The Neurohermeneutic Forum

Neuroscience and Psychiatric Residency Training

by Donald Mender, M. D.

In recent years it has become an article of faith among academic psychiatrists that all mental phenomena arise from processes in the brain.

The rise of neurological reductionism to paradigmatic dominance has coincided with a decline in dedicated public funding for academic psychiatric departments. University-based researchers over the past two decades have increasingly needed the financial support of drug companies, and the ideology of cognitive neuroscience has helped justify funding applications submitted by investigators. Meanwhile, more and more educators have been forced to underwrite residency training programs through the clinical revenues of academic departments, and portrayal of psychiatric interventions in neurological terms implying parity with purely medical services has proliferated in order to safeguard third party remimbursement.

These and allied pressures, combining to enthrone neuroscience and the medical model at academic centers, have commandeered the curricula of psychiatric residency training programs. Consequently, views of mental illness offered to trainees are increasingly restricted to brain-based models.
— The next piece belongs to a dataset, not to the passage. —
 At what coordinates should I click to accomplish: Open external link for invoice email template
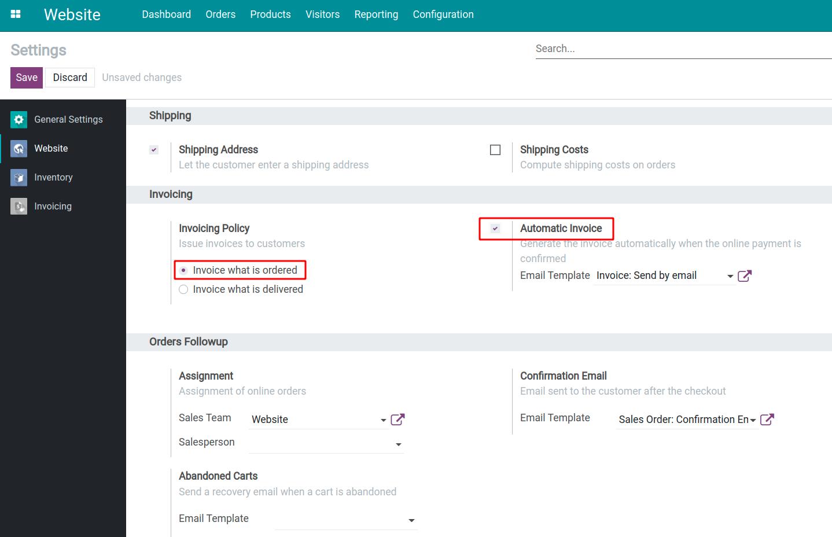[x=745, y=276]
However, if future psychiatrists are to make up their own minds about the nature of the psyche in health and disease, they must be exposed to a broad range of outlooks on the subject. Materialistic perspectives should be supplemented by coherent presentations of equally tenable ontologies, including idealism, interactive dualism, parallelism, and neutral monism. Empirical research epistemologies should be balanced by an understanding of phenomenology, hermeneutics and semiotics, so that the psychodynamics, meta-economics, genealogy and power-structuring symbolism of neurobiological psychiatry are understood.

In particular, clinical trainees need to comprehend the crucial place occupied by psychoanalysis in the hermeutic arsenal of critical social theory. Because of its psychoanalytic tradition, American psychiatry has both the ability and solemn duty, unique among the medical specialties, to inform others, starting with its own junior ranks, about dangerous flaws in market ideologies now degrading patient care. In particular, psychoanalytic insights can help to expose the multifarious meanings of money, the pathological nature of collective greed in corporate life, the complicating role of masochism in consumer models of mental hygiene, and the existential conflict between security and risk inherent in all concepts of health insurance. Hence, psychoanalysis, through its constructively subversive potential, can provide a prospective practitioner with good reasons to defend his or her autonomous clinical integrity.
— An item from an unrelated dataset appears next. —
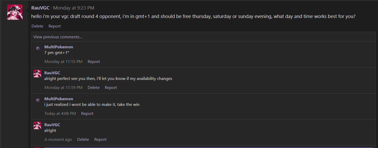378x148 pixels.
Task: Report the '7 pm gmt+1*' comment
Action: click(94, 62)
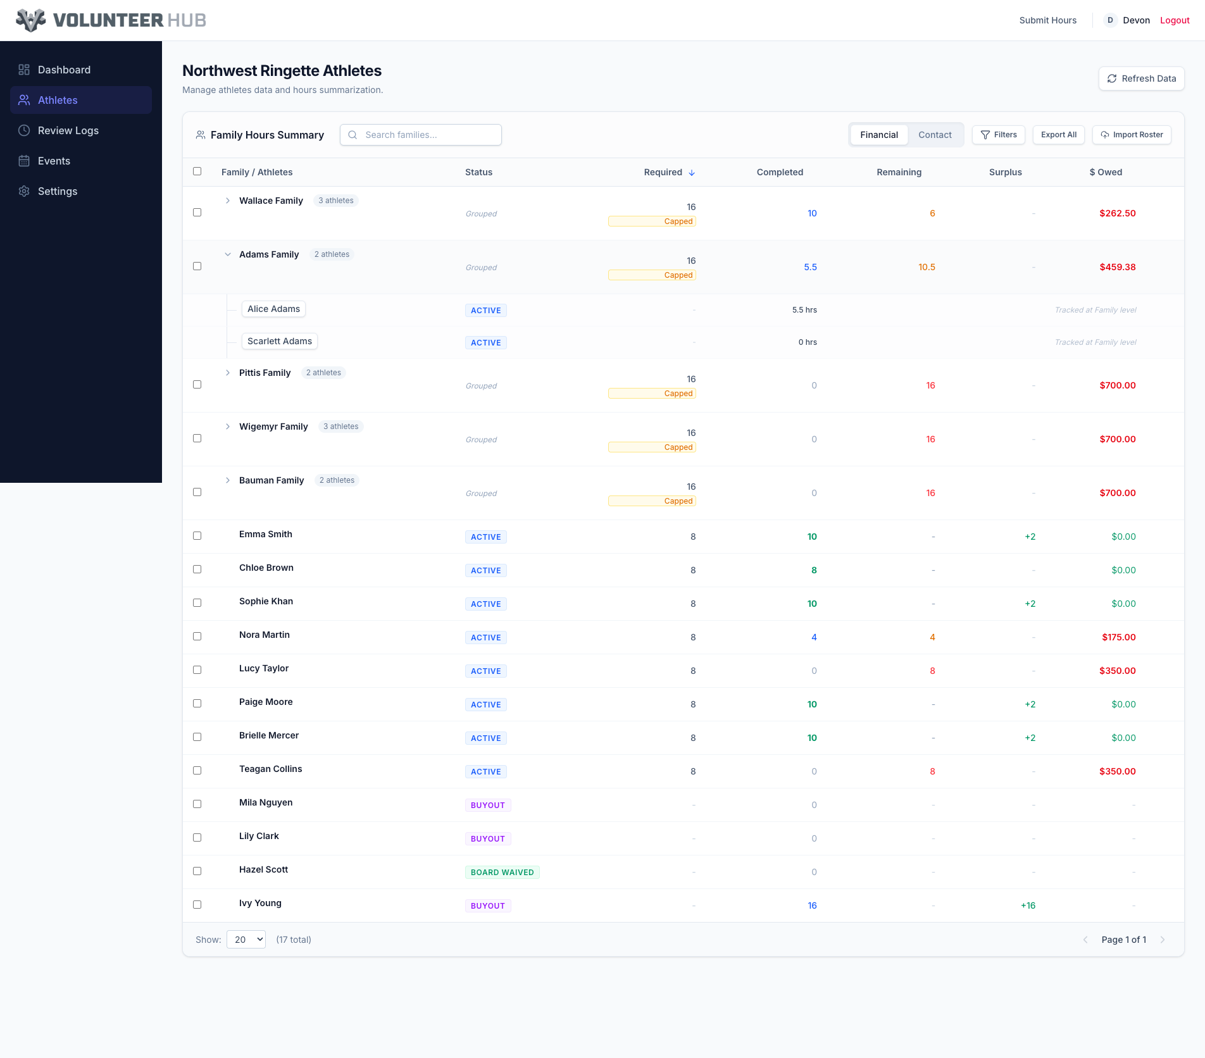Click the Search families input field

tap(421, 135)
Beyond clinicians-in-training, residents who plan research careers might find radical departures from today's neuroscientific orthodoxies creatively liberating. Nascent investigators may benefit by seeing beyond currently received limits on our understanding of the mind-brain nexus as digital molecular computation. Equally rigorous quantum-formalistic and field-theoretical approaches could prove highly relevant to those seeking fresh avenues of inquiry. For example, isomorphisms between quantum computation and Heidegger's philosophy, recently pointed out by Globus, Awret and others, might generate productive long-range lines of future research that transforms the meaning of "biopsychosocial" psychiatry in revolutionary ways.

We will jeopardize the future of our specialty unless budding thinkers are given a broad foundation from which to grow. Residency program directors must remove the blinders of standard cognitive neuroscience so that psychiatrists in training can see the larger context in which their still young field might mature.